Checks and follow-up. Medical examinations should rule out signs of side effects and whether the effect is as desired. In order to assess the effect (after, for example, three months of treatment), assessment of symptoms at the starting point and during treatment is important.

Patient information is available via the Norwegian Medical Associationa / Norwegian Rheumatological Association


Paracetamol (Pinex, Pamol, Panodil, Acetaminophen (U.S.) and more) are not addictive and usually well tolerated. Effect on pain caused by rheumatic inflammation, but little effect on chronic pain syndromes like Fibromyalgia. Paracetamol should not be used in severe liver disease. Can be bought without a prescription. In chronic rheumatic disease, one can get a "blue prescription" (reimbursement point -71 or on specific diagnoses).
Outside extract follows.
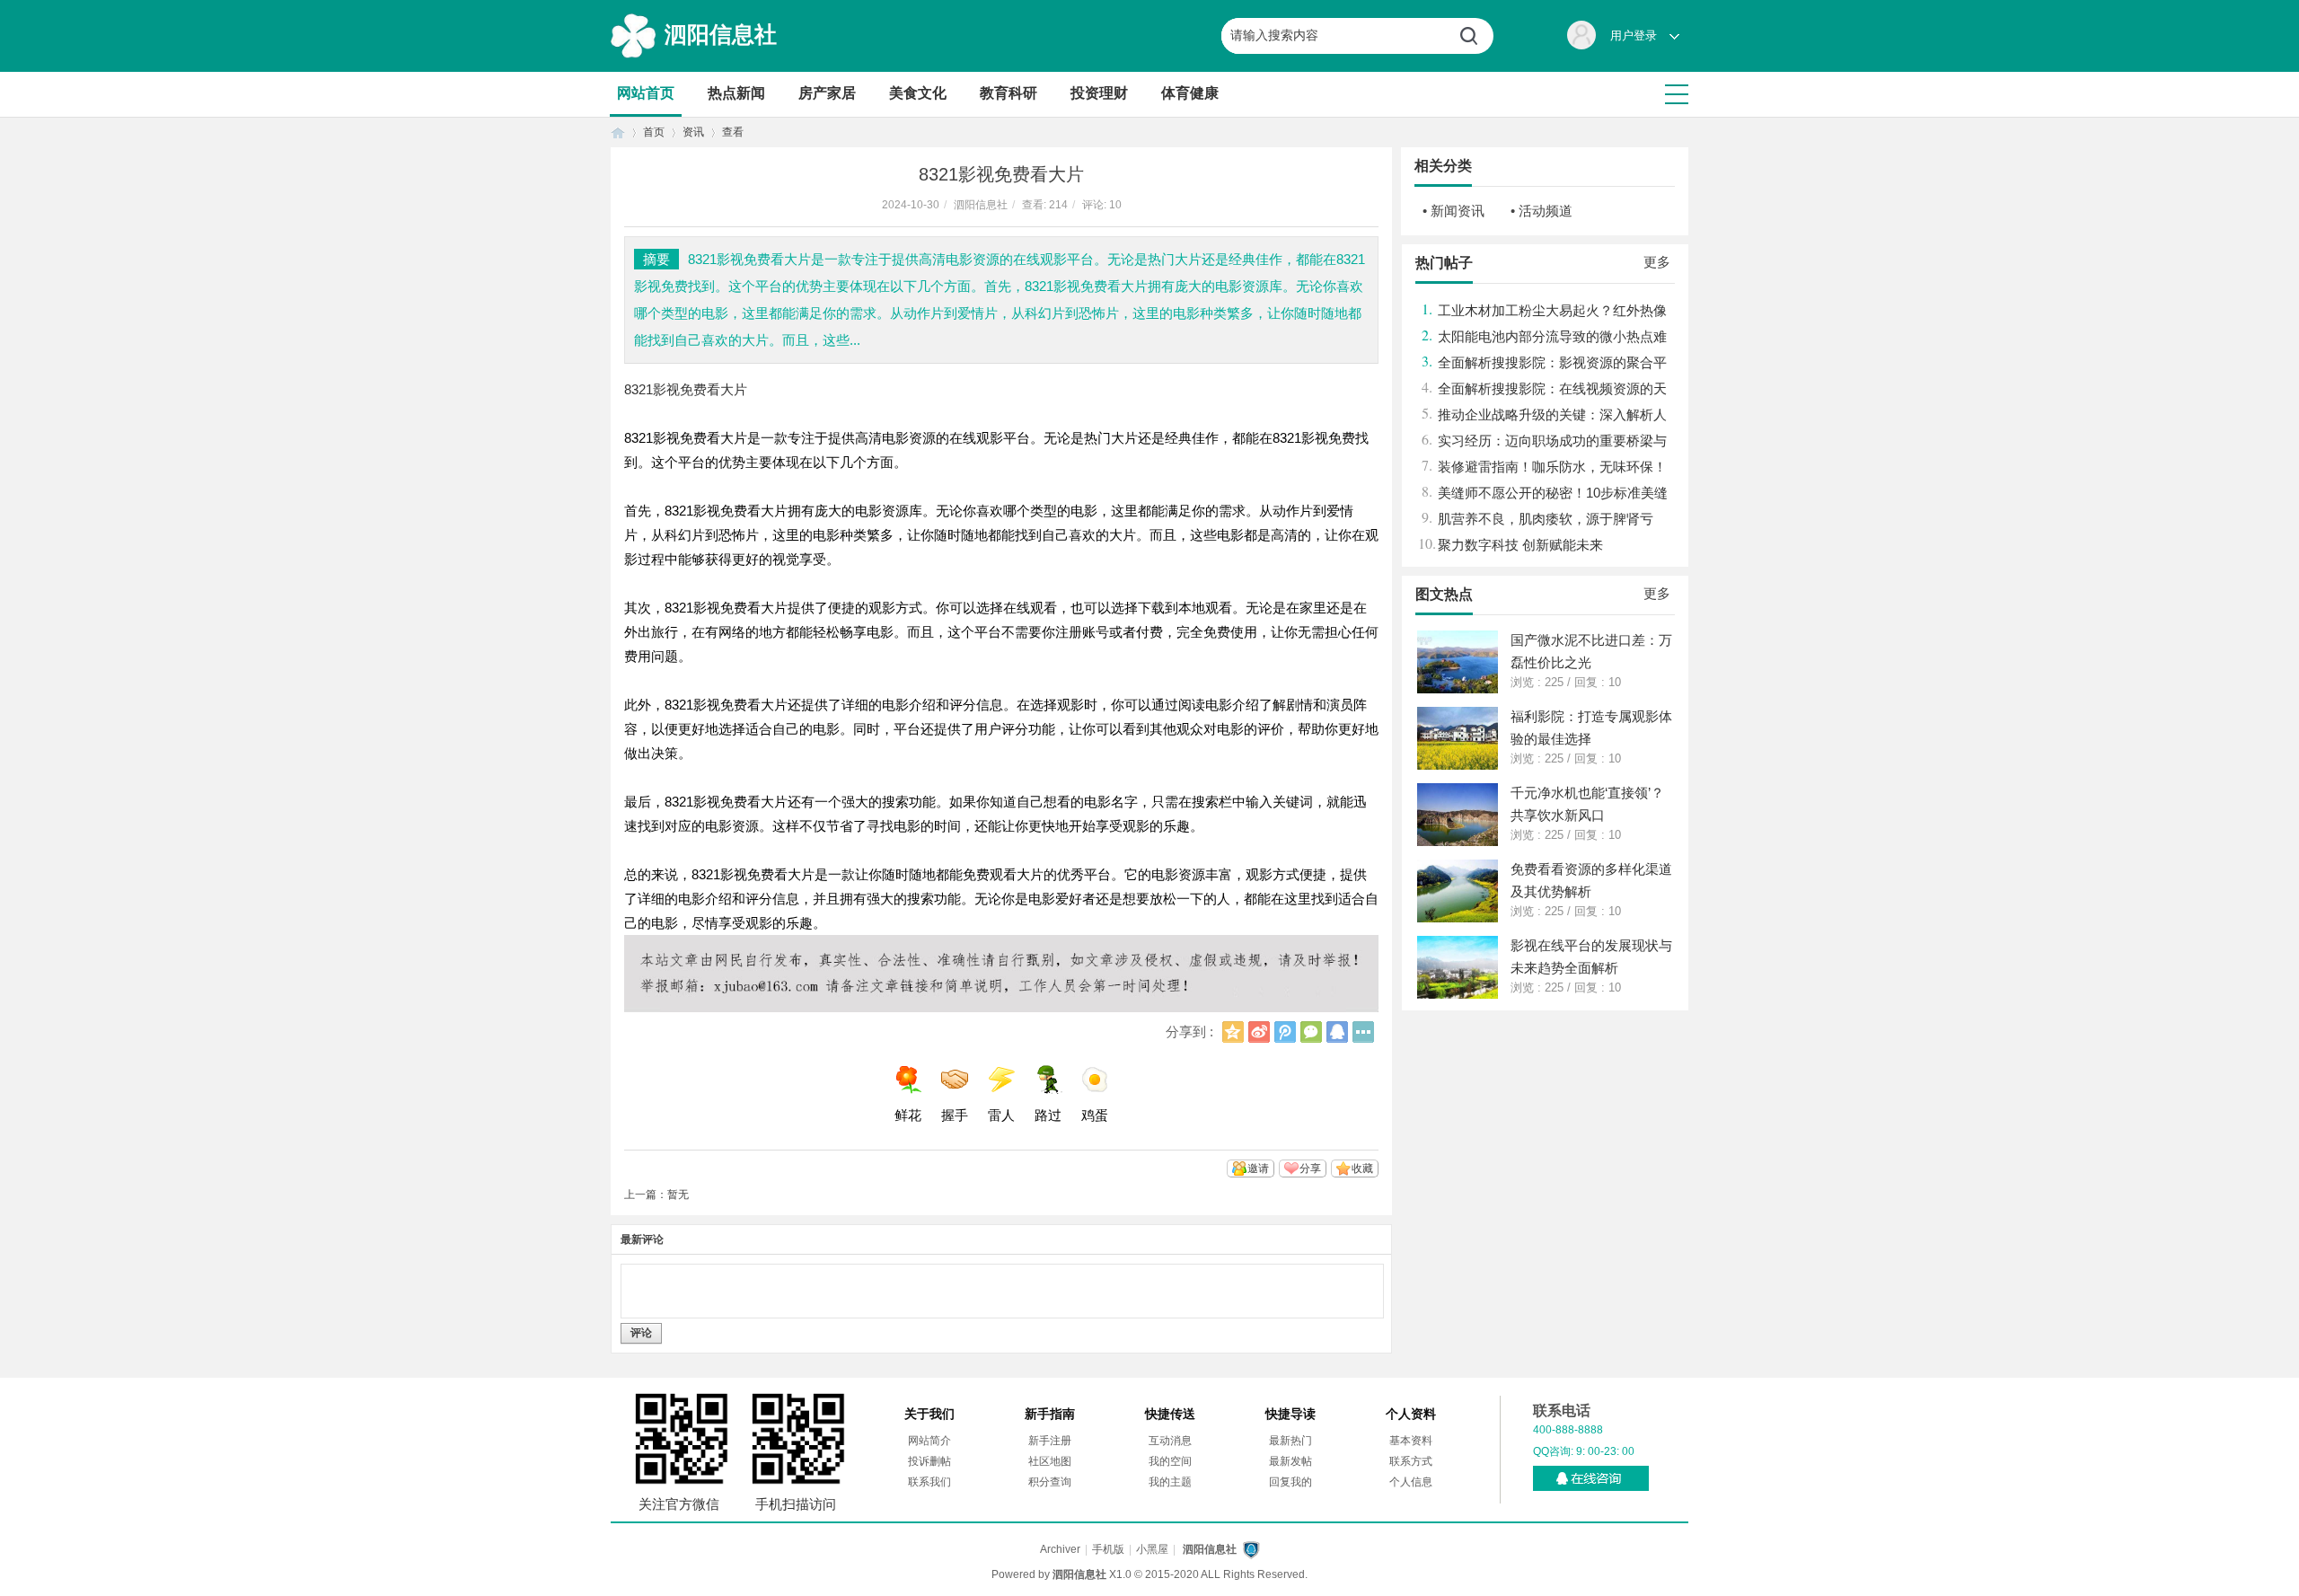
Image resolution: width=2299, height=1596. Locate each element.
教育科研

Addictive, painkillers contains opium-like substances. These include Pinex Forte, Paralgin Forte, Nobligan, Oxycontin, Oxynorm, Tramadol, Durogesic patch, Norspan patch, Dolcontin and more. The drugs do not affect the disease activity and have side effects that always occur over time as well a large amount of potential side effects. However, short-term use on special indications is safe when precautions are taken, but they should not be used for a long time in chronic rheumatic diseases. The Norwegian Directorate of Health recommends:

  • Prescribing of potentially addictive drugs should be done via a GP who keeps track of consumption.
  • When starting in hospital, the indication and duration of treatment should be clearly agreed. The GP should be involved.
  • Use over more than two to four weeks is not recommended.
  • There is a risk of tolerance development (loss of effect over time), abstinence and dependence.
  • Do not use with benzodiazepines ("sedatives") or with z-hypnotics (sleep medicines). Please read more here: (National Expertise Center for Sleep Disorders).
  • In the elderly, the dose should be low and short-acting drugs are preferred.

Generally, one should not drive after taking medication. Rules on driving and medication here: (The Norwegian Medicines Agency).